Waffenstillstand im Jemen um zwei Monate verlängert

Die Konfliktparteien im Jemen haben den ursprünglich bis Donnerstagabend geltenden Waffenstillstand im letzten Moment verlängert. Beide Seiten hätten den Vorschlag der Vereinten Nationen akzeptiert haben, die Vereinbarung um zwei Monate zu verlängern, erklärte der UN-Sondergesandte Hans Grundberg am Donnerstag. Dabei sollten dieselben Bedingungen gelten wie bei der ursprünglichen Einigung. Im Jemen herrscht seit 2015 Krieg zwischen den von arabischen Staaten unterstützten Regierungstruppen und den schiitischen Huthi-Rebellen, hinter denen der Iran steht.

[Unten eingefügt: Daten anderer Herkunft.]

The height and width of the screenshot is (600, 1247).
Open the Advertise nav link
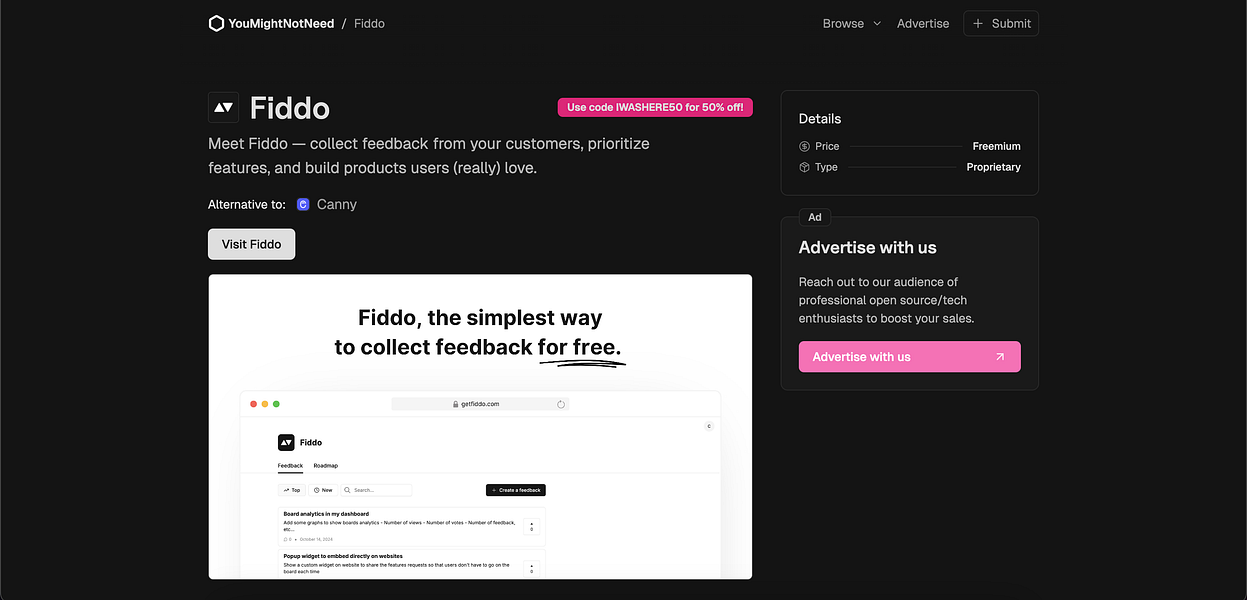point(923,23)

Der am 2. April vereinbarte Waffenstillstand sah eine Feuerpause vor, die weitgehend eingehalten wurde. Darüber hinaus waren Maßnahmen vorgesehen, um der Bevölkerung zur Hilfe zu kommen, etwa die Wiedereröffnung des Flughafens der Hauptstadt Sanaa für kommerzielle Flüge, die Versorgung mit Treibstoff und die Beendigung der Belagerung einiger Städte.

Grundberg hatte in der vergangenen Woche auf die "konkreten positiven Effekte" des Waffenstillstands für 30 Millionen Bewohner der Region hingewiesen, die von Kämpfen, Vertreibungen, Hunger, Krankheiten, Mangel an Trinkwasservorräten und einem Niedergang der Wirtschaft betroffen seien. Grundberg kündigte am Donnerstag an, weiterhin mit den Konfliktparteien zu verhandeln, um eine "dauerhafte Beilegung des Konflikts" zu ermöglichen.

Die Huthi-Rebellen hatten die Hauptstadt Sanaa im Jahr 2014 erobert. Trotz der Intervention einer von Saudi-Arabien angeführten Militärkoalition brachten sie große Teile des Landes unter ihre Kontrolle, vor allem im Nordwesten.

Seit dem Beginn des Konflikts wurden nach UN-Angaben bereits rund 380.000 Menschen im Jemen getötet, die meisten von ihnen starben an den indirekten Folgen der Kämpfe. Millionen weitere Menschen mussten flüchten. Die UNO stuft den Krieg und seine Folgen im Jemen als weltweit schlimmste humanitäre Krise ein.